Inpatient geriatric medicine service 2-4 weeks
Geriatric orthopedics consult service 2-3 weeks
Physical medicine and rehabilitation (inpatient and outpatient specialty clinics) 8 weeks
Geropsychiatry 4 weeks
Hospice and palliative care 4 weeks
Behavioral neurology clinic 4 weeks
Outpatient geriatric medicine primary care clinic 4 weeks
Home-based geriatric consults (block) 3 weeks
Movement disorders clinic 2 weeks
Urogynecology 2 weeks
Wound clinic 2 weeks
Electives 13-14 weeks
Community nursing home (Samaritan Bethany in Rochester, Minnesota) Longitudinal
Home-based geriatric consultation team Longitudinal
Vacation 3 weeks

See the full block schedule.

Longitudinal care experiences

All fellows serve a panel of patients in the ambulatory continuity clinic one half day a week throughout their training. Nursing home practice and periodic home visit blocks are also built into the continuity experience.


There is a wide array of elective opportunities, which you can customize to develop the skills needed for your individualized career path.

Examples include:

  • Geriatric cardiology
  • Geriatric dermatology
  • Endocrinology with focus on bone disorders
  • Gastrointestinal motility clinic
  • Podiatry
  • Rheumatology
  • Sleep medicine
  • Complementary and integrative medicine

Community collaborations

  • Care Transitions Program
  • Palliative Care Homebound Program
  • Geriatrics Boot Camp
  • Olmsted County Adult Protective Services

Core curriculum

The fellowship's core curriculum consists of weekly didactic lecture series organized into four modules — cognitive impairment, geriatric syndromes, management of chronic disease in the elderly, and palliative and end-of-life care — delivered by interdepartmental staff as well as guest speakers from subspecialty departments.

Additional components include board preparation lectures, monthly journal club discussions, Most Difficult Case conferences, regional and national conference opportunities, and partnerships with community resource programs.

The curriculum, in addition to clinical training, is designed to support all fellows for board preparation, solidify knowledge in current geriatric literature, and develop robust practical skills in the management of complex geriatric medical and social needs.

Journal club

Journal club meetings are held monthly in collaboration with the Palliative Medicine and Geriatric Psychiatry fellows to critically review recent articles in the geriatric literature.

Yearly conferences

Fellows have dedicated trip time available to participate in annual regional and national conferences. Abstract and poster presentations contributions are encouraged at:

Most Difficult Case conference

The Most Difficult Case conference is a multicenter knowledge sharing and teaching collaboration through program networking following the Wisconsin Star Method.

Community immersion

Throughout the training program, you will work closely with community partners to provide high-quality, safe care to older adults in the community.

Partners include:

  • Olmsted County Adult Protective Services
  • Home health care agencies
  • Rochester Senior Center
  • Adult day care programming
  • Local hospice agencies

Research training

In the first year, all geriatric fellows have the opportunity to perform research. Often, this includes case-based presentations, reviews of the literature, and observational (cohort and case-control) studies.

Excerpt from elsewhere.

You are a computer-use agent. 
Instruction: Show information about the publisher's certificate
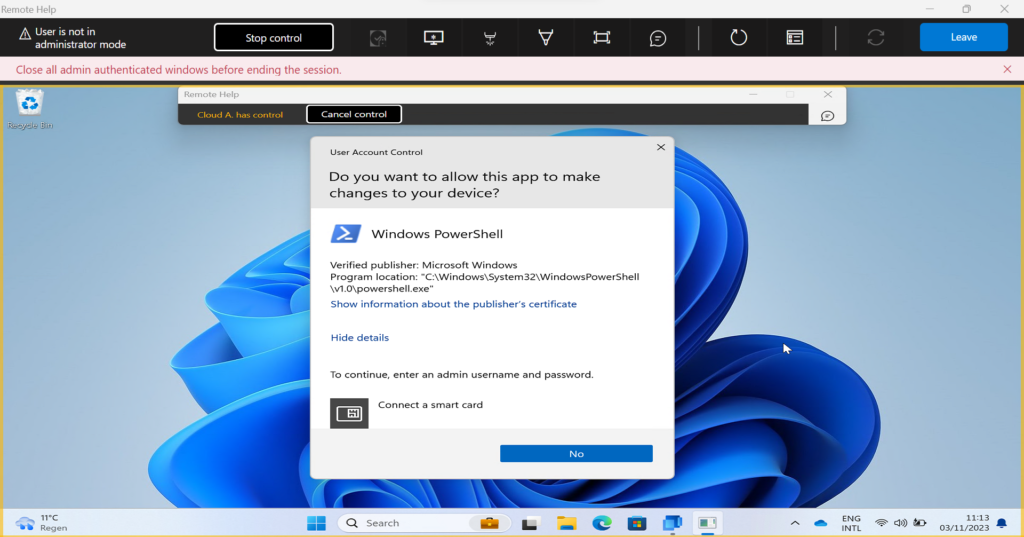[453, 304]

You are given the opportunity to present your work at the AMDA — Society for Post-Acute and Long-Term Care Medicine annual conference, Minnesota Medical Directors Association annual conference, and American Geriatrics Society annual meeting.

In addition, you are expected to obtain bronze certification in quality analytics and perform a quality improvement project. Fellows can obtain further research skills through the Mayo Clinic Center for Clinical and Translational Science (CCaTS).

The second year is considered an academic year. As a fellow you can augment your research skills through formalized training in clinical research. This training can include the Postdoctoral Certificate Program or Postdoctoral Master's Degree Program through Mayo Clinic CCaTS. Other opportunities include training in public health (Master of Public Health) through the University of Minnesota.

If you have previous research training, a further year of research can be offered through direct mentorship.